For their part, Seoul would be foolish to push for North Korea to open up to the outside because that would give businesses in other countries the opportunity to set up plantation factories in NK. That would take away a trading edge from South Korea.
Kim Jong-il is fine with keeping the country closed because if it opens up it's only a matter of time before large numbers of North Koreans learn what he's been up to for decades. North Korea is not China; it's only got about 22 million people and it's roughly the size of Mississippi. It's a little bitty country, which means it wouldn't take many hopping mad citizens to bring down the government.
The rationale for the Six-Party Talks is that the countries that have the most to lose from North Korea developing nuke weapons should be involved in negotiations about the North's weapons program. Pundita fails to understand the reasoning. Pyongyang obtained much of their nuclear weapons technology and materials from China and Russia, didn't they? So obviously, China and Russia are not all that concerned about a nuke threat from North Korea.
As for Japan, they already have China's nukes trained on them. I'm sure they don't want to see North Korea with nuke armed missiles, but their biggest problem is China. In any case, the argument that China is worried enough about North Korean nukes to lean on Kim Jong-il doesn't hold water.
As for South Korea, no matter what they tell the US government, all their actions during recent years with regard to North Korea parallel the actions of US citizens with regard to China. I seem to recall we fought a civil war that was mounted in part to outlaw slave labor. But when it comes getting cheap goods made by a bunch of Chinese thousands of miles away, hey, slave labor is okay. If the slavemaster is selling nuke technology to any regime that comes down the pike, if it's offshoring heroin and meth factories in every despotic country it can find, that's not our problem either.

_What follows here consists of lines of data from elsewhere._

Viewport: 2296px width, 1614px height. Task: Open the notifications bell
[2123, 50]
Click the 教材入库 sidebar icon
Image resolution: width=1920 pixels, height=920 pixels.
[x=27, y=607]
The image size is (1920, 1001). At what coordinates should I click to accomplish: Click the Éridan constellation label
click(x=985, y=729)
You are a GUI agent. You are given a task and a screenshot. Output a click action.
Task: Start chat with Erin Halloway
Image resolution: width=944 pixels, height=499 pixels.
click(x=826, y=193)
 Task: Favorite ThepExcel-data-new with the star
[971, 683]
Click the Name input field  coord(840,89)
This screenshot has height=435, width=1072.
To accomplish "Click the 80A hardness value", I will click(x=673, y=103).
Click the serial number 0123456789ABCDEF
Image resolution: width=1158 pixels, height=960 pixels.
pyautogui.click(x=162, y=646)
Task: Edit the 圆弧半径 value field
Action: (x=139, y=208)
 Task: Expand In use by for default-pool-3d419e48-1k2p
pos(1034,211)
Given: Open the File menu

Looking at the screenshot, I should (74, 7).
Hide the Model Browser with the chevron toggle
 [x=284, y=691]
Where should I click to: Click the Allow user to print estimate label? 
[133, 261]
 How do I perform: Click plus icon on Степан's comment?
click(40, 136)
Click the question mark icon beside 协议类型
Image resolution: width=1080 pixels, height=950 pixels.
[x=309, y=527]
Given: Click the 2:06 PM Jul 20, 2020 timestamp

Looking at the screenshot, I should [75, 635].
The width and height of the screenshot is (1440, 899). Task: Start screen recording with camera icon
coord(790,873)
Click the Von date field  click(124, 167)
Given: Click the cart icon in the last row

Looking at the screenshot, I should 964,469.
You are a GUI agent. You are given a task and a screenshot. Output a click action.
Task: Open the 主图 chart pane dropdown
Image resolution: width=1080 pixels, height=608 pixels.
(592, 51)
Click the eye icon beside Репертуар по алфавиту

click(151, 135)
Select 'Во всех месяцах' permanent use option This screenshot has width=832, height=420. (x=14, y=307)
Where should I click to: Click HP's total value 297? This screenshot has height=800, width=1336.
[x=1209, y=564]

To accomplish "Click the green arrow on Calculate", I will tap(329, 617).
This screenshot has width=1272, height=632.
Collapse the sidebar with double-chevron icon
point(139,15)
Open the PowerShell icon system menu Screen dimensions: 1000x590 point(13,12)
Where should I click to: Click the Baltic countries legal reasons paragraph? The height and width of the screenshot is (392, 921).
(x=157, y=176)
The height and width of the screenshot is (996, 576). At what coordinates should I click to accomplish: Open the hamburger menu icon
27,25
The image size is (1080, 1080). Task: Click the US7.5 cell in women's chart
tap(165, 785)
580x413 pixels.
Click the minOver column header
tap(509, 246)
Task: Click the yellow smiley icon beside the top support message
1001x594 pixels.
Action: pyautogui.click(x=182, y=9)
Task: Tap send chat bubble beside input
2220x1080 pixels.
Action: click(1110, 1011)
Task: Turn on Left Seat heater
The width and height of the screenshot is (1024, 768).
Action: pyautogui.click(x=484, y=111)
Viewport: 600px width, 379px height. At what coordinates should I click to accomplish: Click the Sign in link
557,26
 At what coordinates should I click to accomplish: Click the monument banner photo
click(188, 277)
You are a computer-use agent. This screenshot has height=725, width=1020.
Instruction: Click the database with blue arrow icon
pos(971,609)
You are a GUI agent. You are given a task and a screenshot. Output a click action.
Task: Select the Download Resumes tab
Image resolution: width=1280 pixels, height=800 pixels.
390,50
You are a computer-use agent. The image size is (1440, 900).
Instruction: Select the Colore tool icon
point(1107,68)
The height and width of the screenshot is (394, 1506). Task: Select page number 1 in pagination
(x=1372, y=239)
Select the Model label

That's also how the South Koreans feel about their neighbors to the north. They take their lead from the world's superpower nation. If we do it, it must be okay. So maybe Bolton could warm up for his talks to the South Koreans by first talking to the American business community and consumer.
None of the above speaks to the Crime, Inc. aspect of North Korea's business, which has an offshoring component. But all that for another day, except to note that Seoul swears they have stopped North Korean contraband from passing through their largest port. Pundita already believes in the Tooth Fairy, Tinkerbell, leprechauns and the Gold Dinar Fairy. That's enough irrational hope for any one adult to entertain.
(1):
Despite U.S. Attempts, N. Korea Anything but Isolated by Anthony Faiola,
Washington Post Foreign Service, Thursday, May 12, 2005; Washington Post, Page A18.